Text block:
☆ ☆ ☆

The process of rediscovery goes on with this recording of another Vivaldi rarity. Best known to contemporary music lovers as a prolific composer of concertos, it is only in recent years that the 18th century Venetian composer (who was also a priest) has been resurrected as a prodigious composer of opera. Indeed, as more "lost operas" are discovered, by both scholars and diligent opera singers themselves, it will become common knowledge that the composer of the popular "Four Seasons" devoted the greater part of his career to opera, and received great acclaim for it.

Atenaide is one "lost opera" that has seen the most recent light of day.  A Byzantine love story filled with intrigue and betrayal born of secret desires, it nevertheless has a happy ending. This recording is the first modern revival of the work, but what makes it very special is the fact that it could be brought back to life in the very theatre where it was premiered - the La Pergola in Florence, the only Vivaldian opera house still standing in virtually its original condition. Thus with the sacrosanct setting in place, a recording of genuine historical fidelity to the original work became a distinct and real possibility, and the only elements needed were a cast of suitable voices complemented by an ensemble of the musical instruments that Vivaldi so carefully specified in the score, and a musical director to tie it all together. Obviously, there requirements posed no significant barrier, and what we now have is an outstanding recording with some of today's most exceptional young singers and the 24-member Modo Antiquo under the masterful direction of baroque specialist-flautist-musicologist-composer Federico Maria Sardelli. Yes, so extraordinary, Vivaldi would turn, ever so ecstatically, in his grave.

☆ ☆ ☆

Entries:
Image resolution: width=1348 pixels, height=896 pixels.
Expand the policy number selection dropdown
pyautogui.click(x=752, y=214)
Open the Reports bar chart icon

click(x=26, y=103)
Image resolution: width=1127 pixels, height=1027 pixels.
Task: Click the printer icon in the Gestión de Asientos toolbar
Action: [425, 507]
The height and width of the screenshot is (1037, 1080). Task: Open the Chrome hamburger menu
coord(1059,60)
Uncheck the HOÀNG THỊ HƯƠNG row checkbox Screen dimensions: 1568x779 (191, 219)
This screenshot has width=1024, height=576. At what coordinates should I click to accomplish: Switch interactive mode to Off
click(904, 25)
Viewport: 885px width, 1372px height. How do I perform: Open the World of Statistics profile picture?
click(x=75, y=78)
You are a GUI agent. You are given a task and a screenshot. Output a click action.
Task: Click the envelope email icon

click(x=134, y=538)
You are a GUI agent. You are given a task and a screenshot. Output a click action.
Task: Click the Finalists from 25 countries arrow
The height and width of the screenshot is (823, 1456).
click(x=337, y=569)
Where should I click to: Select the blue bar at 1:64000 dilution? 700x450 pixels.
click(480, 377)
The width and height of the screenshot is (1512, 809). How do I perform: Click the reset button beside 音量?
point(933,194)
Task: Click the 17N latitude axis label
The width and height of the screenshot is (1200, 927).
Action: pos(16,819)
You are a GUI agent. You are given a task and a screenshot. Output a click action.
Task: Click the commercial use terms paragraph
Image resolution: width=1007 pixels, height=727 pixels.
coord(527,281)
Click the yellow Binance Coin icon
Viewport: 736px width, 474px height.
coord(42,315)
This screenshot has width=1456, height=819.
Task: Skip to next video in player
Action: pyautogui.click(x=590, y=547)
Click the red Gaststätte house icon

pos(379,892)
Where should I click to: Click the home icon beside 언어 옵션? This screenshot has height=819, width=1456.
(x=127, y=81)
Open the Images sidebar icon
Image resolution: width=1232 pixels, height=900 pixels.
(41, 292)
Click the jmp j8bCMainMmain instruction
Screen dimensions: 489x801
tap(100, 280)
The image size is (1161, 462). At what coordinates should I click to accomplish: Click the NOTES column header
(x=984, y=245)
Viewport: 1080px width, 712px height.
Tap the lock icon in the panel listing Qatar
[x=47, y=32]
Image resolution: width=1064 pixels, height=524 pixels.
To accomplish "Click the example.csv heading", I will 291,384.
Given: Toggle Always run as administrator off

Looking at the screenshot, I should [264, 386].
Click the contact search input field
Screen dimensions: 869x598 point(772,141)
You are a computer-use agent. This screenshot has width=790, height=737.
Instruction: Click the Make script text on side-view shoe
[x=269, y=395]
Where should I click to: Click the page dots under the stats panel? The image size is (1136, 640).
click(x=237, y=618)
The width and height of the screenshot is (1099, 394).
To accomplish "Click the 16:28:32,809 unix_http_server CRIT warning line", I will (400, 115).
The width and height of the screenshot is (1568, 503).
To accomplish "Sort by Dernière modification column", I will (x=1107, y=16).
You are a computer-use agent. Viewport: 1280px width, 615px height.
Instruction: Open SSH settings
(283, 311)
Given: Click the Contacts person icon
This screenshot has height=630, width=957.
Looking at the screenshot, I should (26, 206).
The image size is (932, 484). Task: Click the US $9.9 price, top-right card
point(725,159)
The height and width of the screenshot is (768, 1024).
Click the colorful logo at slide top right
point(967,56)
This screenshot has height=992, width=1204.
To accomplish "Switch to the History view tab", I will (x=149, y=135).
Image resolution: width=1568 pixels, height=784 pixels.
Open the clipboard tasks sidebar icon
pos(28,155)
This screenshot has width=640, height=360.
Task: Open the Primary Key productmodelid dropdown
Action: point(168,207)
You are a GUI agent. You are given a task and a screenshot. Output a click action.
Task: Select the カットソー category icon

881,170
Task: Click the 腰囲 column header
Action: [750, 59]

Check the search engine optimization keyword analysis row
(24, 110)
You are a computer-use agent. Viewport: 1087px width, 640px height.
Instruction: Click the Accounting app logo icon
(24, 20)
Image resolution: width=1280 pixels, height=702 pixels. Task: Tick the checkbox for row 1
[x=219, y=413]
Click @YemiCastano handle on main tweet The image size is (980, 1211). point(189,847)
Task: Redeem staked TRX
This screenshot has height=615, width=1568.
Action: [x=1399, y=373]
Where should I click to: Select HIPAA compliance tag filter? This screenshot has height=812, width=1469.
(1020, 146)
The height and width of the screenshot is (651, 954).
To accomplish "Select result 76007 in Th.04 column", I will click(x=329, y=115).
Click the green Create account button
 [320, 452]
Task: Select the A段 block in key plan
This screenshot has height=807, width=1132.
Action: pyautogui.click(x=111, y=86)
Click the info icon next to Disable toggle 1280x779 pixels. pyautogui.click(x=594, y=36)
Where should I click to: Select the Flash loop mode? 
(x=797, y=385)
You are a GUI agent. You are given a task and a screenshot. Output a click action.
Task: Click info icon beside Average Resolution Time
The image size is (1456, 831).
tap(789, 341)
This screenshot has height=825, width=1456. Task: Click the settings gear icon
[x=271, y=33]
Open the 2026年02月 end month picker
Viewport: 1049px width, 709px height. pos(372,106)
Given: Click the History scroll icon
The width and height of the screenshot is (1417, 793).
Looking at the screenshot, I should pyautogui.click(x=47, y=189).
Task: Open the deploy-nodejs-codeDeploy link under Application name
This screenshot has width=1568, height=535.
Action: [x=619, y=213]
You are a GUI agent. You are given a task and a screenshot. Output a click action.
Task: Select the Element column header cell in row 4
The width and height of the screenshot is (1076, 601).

☆ ☆ ☆

Exercise objective:
The review of the Atenaide recording above describes Federico Maria Sardelli with a single hyphenated phrase. List each role that phrase gives him.

Final result:
- baroque specialist
- flautist
- musicologist
- composer